**PROBLEM TO SOLVE**
Which lines below hold the word "agent"? Copy all of them.

(Stored items)
- - - - -

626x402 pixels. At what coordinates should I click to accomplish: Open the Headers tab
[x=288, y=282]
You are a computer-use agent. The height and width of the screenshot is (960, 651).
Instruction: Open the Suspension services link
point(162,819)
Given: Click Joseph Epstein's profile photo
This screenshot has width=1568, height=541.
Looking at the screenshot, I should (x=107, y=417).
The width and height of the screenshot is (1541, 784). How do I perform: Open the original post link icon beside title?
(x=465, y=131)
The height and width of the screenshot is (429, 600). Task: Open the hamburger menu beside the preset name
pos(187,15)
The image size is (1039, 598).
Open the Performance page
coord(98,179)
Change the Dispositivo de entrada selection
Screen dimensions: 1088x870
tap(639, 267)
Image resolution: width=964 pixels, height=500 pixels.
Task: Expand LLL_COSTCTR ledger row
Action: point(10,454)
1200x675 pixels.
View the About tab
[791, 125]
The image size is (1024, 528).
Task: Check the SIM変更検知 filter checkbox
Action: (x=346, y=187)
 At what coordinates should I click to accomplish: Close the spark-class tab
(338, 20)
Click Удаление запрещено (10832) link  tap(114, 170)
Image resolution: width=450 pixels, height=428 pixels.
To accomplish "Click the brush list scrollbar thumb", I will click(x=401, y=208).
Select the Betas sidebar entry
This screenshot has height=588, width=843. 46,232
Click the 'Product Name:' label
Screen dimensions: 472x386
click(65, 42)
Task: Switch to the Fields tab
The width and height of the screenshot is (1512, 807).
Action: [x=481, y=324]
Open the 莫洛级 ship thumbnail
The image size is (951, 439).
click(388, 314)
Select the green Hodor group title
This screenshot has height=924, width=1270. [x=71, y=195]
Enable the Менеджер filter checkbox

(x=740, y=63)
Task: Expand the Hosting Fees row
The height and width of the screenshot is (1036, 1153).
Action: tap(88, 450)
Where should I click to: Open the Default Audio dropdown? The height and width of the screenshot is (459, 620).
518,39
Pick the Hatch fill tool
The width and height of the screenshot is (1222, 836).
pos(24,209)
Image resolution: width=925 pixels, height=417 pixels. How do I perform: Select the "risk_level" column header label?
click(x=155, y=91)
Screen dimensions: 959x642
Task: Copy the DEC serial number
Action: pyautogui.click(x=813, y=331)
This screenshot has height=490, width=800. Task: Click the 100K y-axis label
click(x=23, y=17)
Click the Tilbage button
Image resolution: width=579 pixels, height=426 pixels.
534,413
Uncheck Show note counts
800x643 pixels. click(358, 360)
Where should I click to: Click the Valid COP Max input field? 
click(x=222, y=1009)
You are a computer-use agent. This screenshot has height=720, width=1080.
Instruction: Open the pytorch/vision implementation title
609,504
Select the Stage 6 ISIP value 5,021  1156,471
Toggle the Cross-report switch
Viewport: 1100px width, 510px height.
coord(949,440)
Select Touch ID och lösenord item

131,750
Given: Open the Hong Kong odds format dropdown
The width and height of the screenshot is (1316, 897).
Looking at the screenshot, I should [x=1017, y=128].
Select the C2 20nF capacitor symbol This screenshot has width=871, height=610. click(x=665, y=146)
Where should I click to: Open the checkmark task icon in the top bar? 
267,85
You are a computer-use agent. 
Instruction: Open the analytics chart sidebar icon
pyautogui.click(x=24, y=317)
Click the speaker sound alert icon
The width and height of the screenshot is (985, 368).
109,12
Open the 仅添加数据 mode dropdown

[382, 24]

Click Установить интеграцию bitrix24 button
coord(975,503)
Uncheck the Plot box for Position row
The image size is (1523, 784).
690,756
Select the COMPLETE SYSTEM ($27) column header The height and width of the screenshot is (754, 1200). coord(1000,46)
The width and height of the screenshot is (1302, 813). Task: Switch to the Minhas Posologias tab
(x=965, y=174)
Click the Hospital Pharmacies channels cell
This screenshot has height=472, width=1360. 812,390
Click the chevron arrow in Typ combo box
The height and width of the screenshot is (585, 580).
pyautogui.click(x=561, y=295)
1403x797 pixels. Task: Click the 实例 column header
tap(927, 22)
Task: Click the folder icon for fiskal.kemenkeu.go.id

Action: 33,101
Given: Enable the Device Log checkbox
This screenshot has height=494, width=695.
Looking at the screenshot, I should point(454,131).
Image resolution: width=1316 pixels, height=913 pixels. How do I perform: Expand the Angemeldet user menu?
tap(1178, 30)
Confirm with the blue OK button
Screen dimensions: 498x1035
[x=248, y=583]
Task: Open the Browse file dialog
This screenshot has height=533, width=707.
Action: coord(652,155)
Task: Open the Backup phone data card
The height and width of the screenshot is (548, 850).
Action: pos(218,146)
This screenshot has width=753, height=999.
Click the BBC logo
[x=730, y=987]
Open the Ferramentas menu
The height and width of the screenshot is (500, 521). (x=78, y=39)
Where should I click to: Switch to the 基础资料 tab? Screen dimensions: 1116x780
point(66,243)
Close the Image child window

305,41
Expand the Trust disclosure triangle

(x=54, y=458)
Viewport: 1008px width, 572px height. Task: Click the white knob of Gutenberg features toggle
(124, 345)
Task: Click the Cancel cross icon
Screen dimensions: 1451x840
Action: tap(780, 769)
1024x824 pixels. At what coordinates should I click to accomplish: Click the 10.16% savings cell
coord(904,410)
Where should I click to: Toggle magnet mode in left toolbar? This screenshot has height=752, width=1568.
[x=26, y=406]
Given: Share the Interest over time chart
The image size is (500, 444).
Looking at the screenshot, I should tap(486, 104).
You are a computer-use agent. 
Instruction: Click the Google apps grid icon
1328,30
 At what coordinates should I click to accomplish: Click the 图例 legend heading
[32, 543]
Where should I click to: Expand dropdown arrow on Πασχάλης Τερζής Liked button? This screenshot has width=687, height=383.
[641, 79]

- - - - -

**TASK RESPONSE**
You are a computer-use agent. The height and width of the screenshot is (960, 651).
You are a computer-use agent. This screenshot has height=720, width=1080.
You are a computer-use agent. 
You are a computer-use agent. 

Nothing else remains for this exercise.